6. Dietary preferences and taboos for patients with autoimmune pancreatitis

  Dietary care for patients with autoimmune pancreatitis: Generally, fasting should be observed during the acute phase of the disease, and gradual intake can be started during the recovery period. It is important to start from small to large and from thin to thick. Begin with soft, easily digestible foods such as congee, noodle soup, egg custard vegetables, fresh fruit juice, etc., and pay attention to small and frequent meals. Subsequently, it can gradually return to normal diet. Pay attention to monitor blood sugar and observe the condition of feces.

7. Conventional methods of Western medicine for the treatment of autoimmune pancreatitis

  1. Surgical Treatment:Surgical treatment is performed for cases of pancreatic calculi, refractory pain, and pseudocysts, as well as for differential diagnosis of tumor-forming pancreatitis and pancreatic cancer. Tumor-forming pancreatitis includes autoimmune pancreatitis, which is more common, with significant bile duct stenosis, uncontrolled jaundice, and when the pancreas cannot be resected, biliary jejunostomy can be performed.

  2. Endoscopic Treatment:During the acute phase, due to the narrowing of the terminal bile duct of the pancreas due to inflammation, bile excretion is not smooth, and endoscopic endoscopic stenting and external stenting are performed under endoscopy to improve the enlarged pancreas.

  3. Drug Treatment:Treatment should be given to acute pancreatitis during the acute phase, including fasting, high-calorie intravenous infusion, and antiproteinase agent therapy. In the remission phase, drugs can be alternately administered intravenously and orally, and sedatives can be used if clinical symptoms such as abdominal pain occur. When the pancreas is progressively atrophic, the exocrine function of the pancreas is low, and digestive enzyme therapy can be given.

  Chronic pancreatitis generally does not require steroid hormone therapy, but when there are other autoimmune diseases and autoimmune pancreatitis, steroid therapy is effective. It is usually administered orally, starting with 30 to 40mg per day, observing the treatment response, and gradually reducing the dose to 5mg per day after about 2 weeks, which is appropriate. When starting with 40mg, the initial reduction can be 10mg. The efficacy is the relief of abdominal pain and the reduction of pancreatic enzymes, and the gradual reduction and maintenance of low dose are to prevent recurrence and relapse.

  In the morphological changes of AIP, considering the high lymphocytic infiltration, if diagnosed, it is often given steroid hormone therapy at the same time as antiproteinase therapy. There are also cases that improve spontaneously without using steroid hormones. Therefore, not all cases are treated uniformly with steroid hormones, and short-term treatment with symptoms is effective.
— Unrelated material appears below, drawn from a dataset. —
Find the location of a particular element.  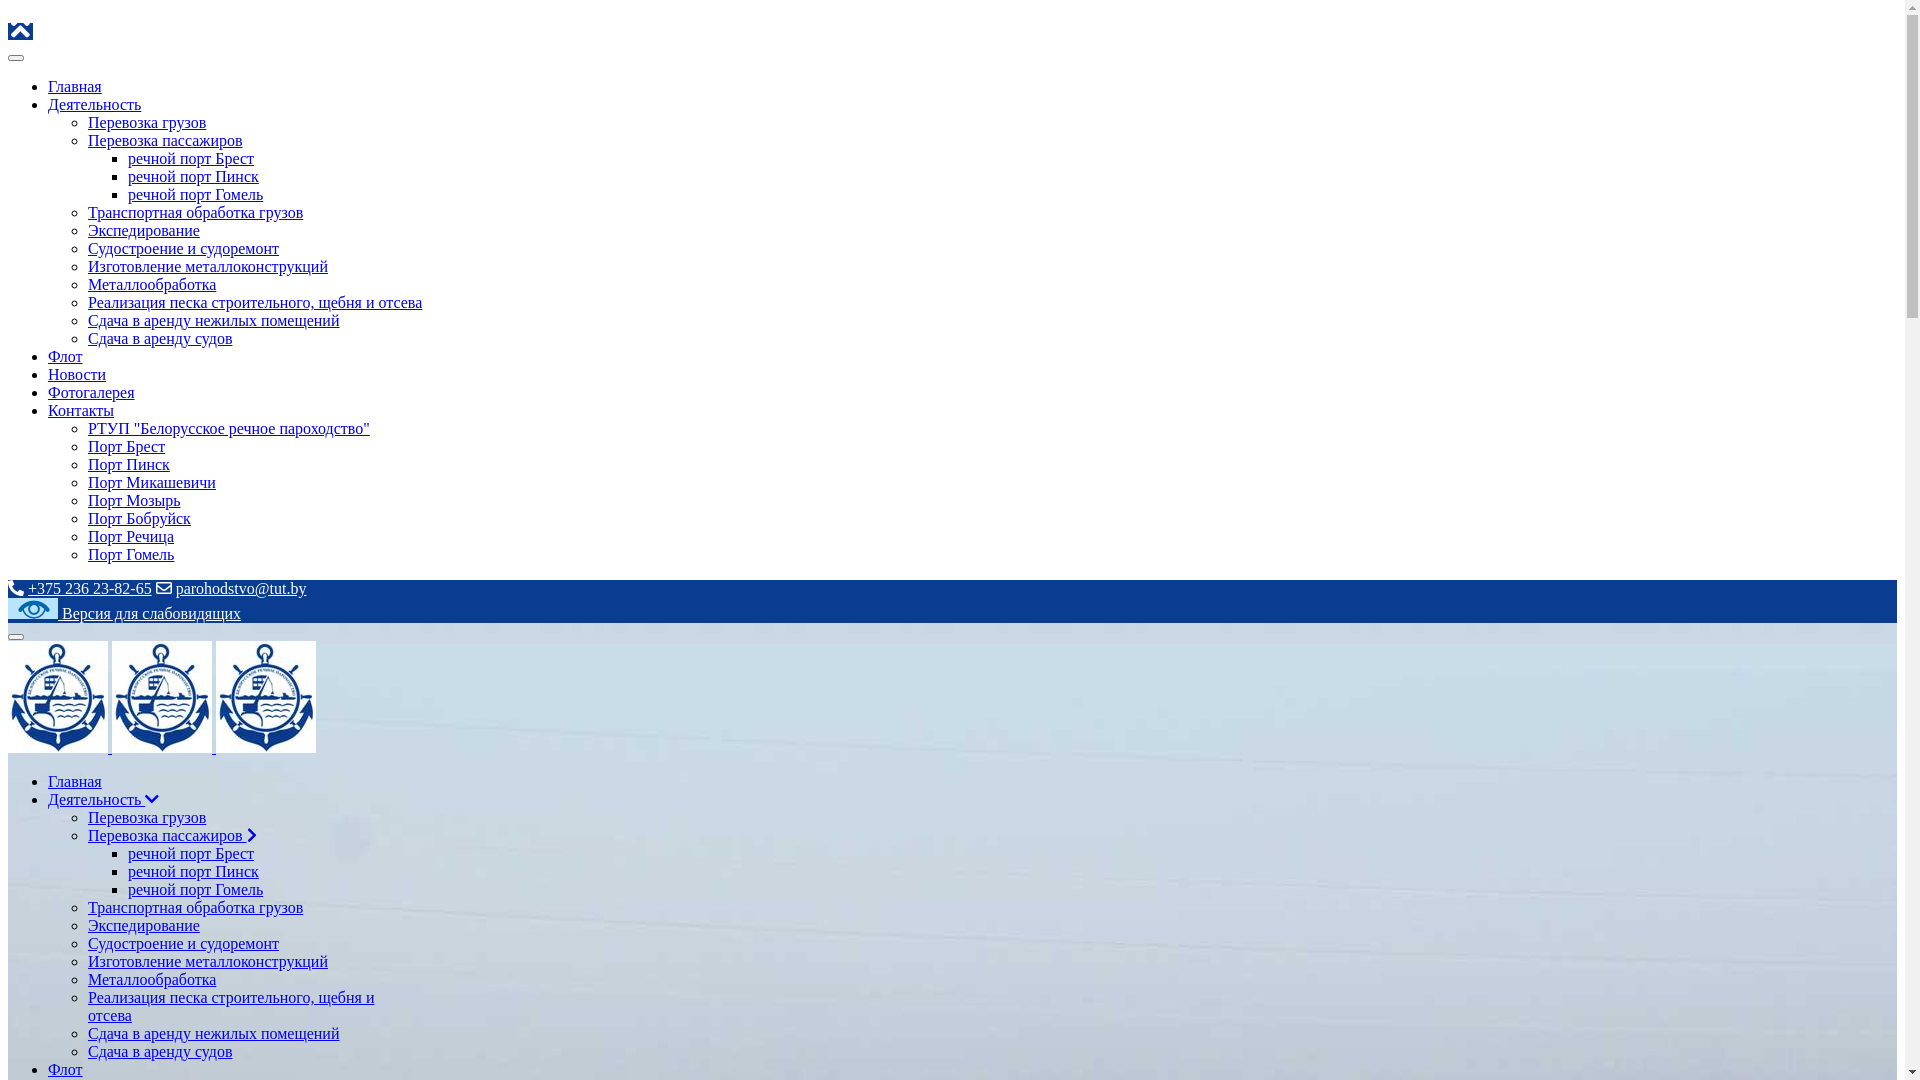

'+375 236 23-82-65' is located at coordinates (28, 587).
There are also cases with normal pancreatic function for a long time, but clinical experience is more common in cases of pancreatic atrophy.
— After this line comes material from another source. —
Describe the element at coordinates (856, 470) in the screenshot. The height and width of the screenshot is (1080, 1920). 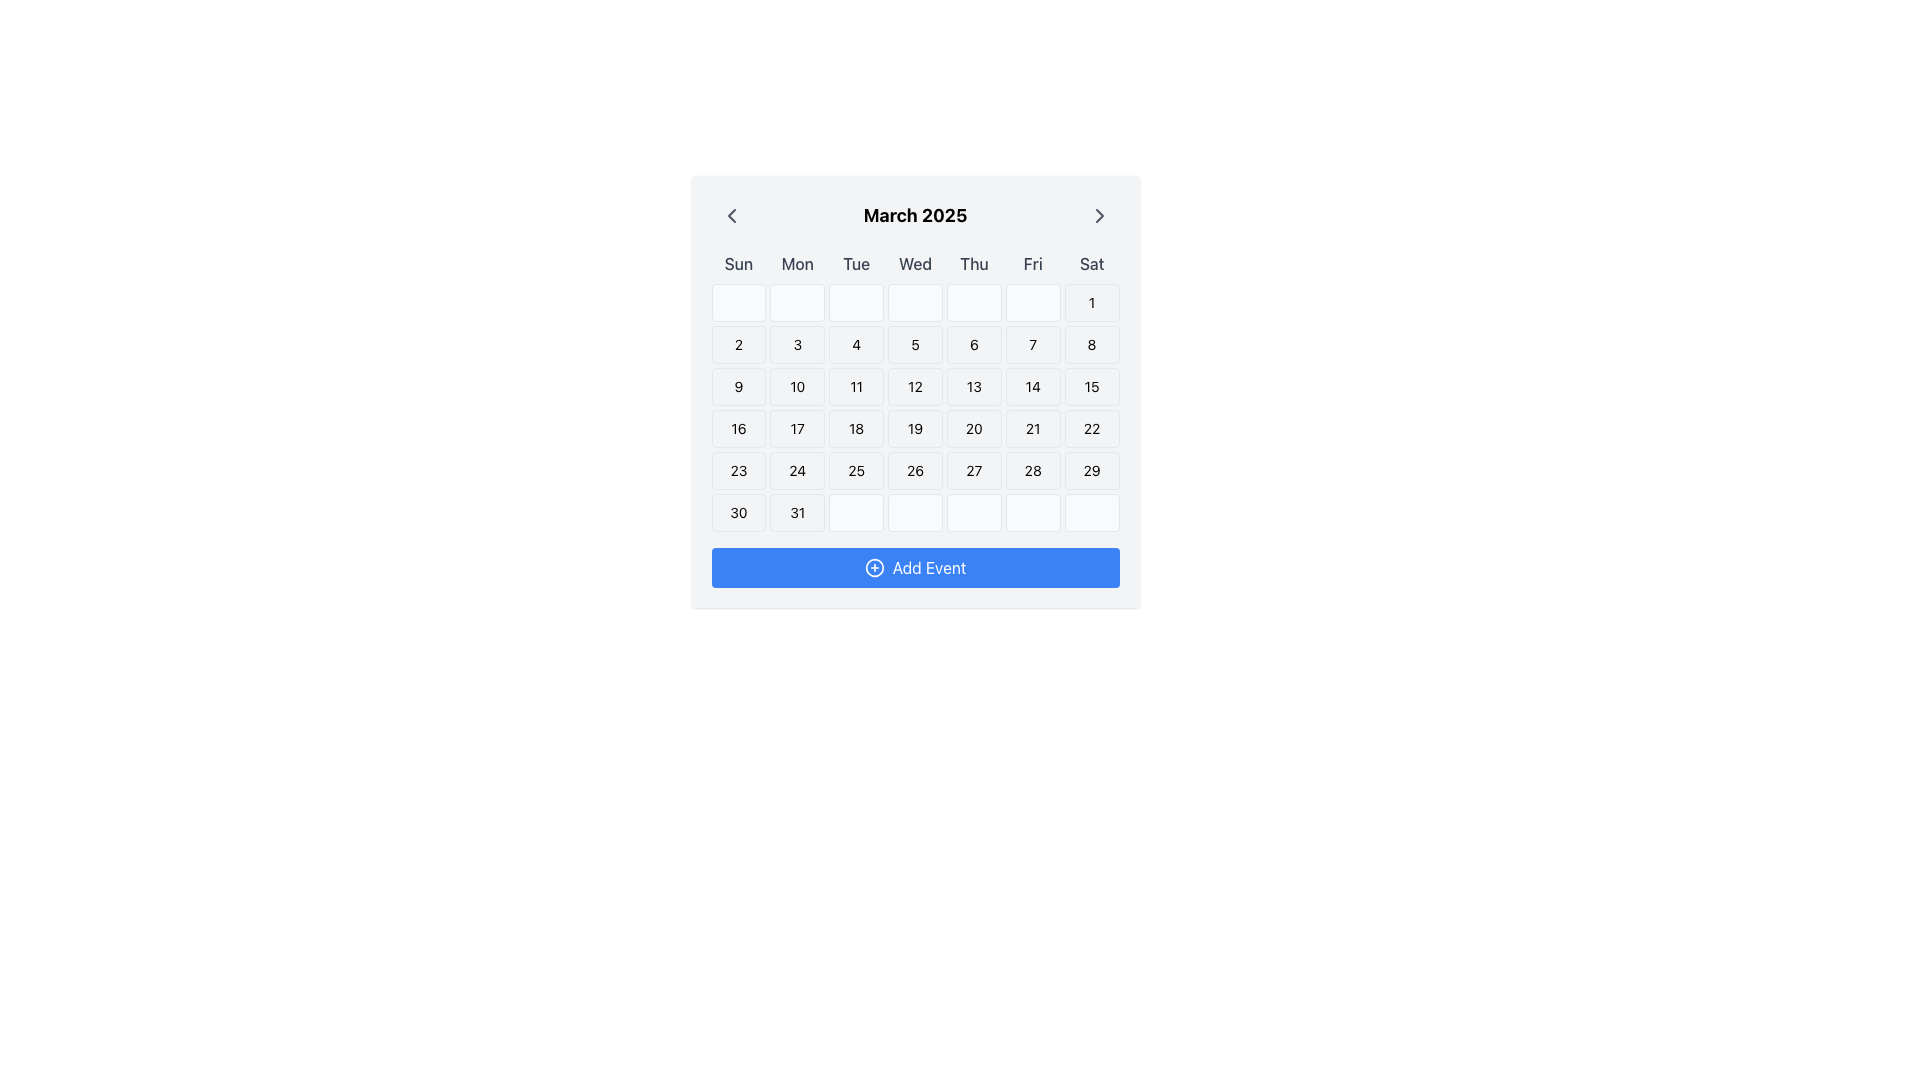
I see `the button labeled '25' in the calendar interface` at that location.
  AIP is characterized by high lymphocytic infiltration and fibrosis. In the acute phase, pancreas enlargement can be seen, and eventually, the progressive destruction of pancreatic cells leads to atrophy and concavity, which can occur in a relatively short period of time. The cases that do not atrophy are related to the duration and severity of the disease. Therefore, preventive measures should be taken during the non-atrophy period. Steroid hormones are continuously used to suppress the immune response within the pancreas. Whether it can prevent atrophy needs more accumulated cases to make a correct evaluation.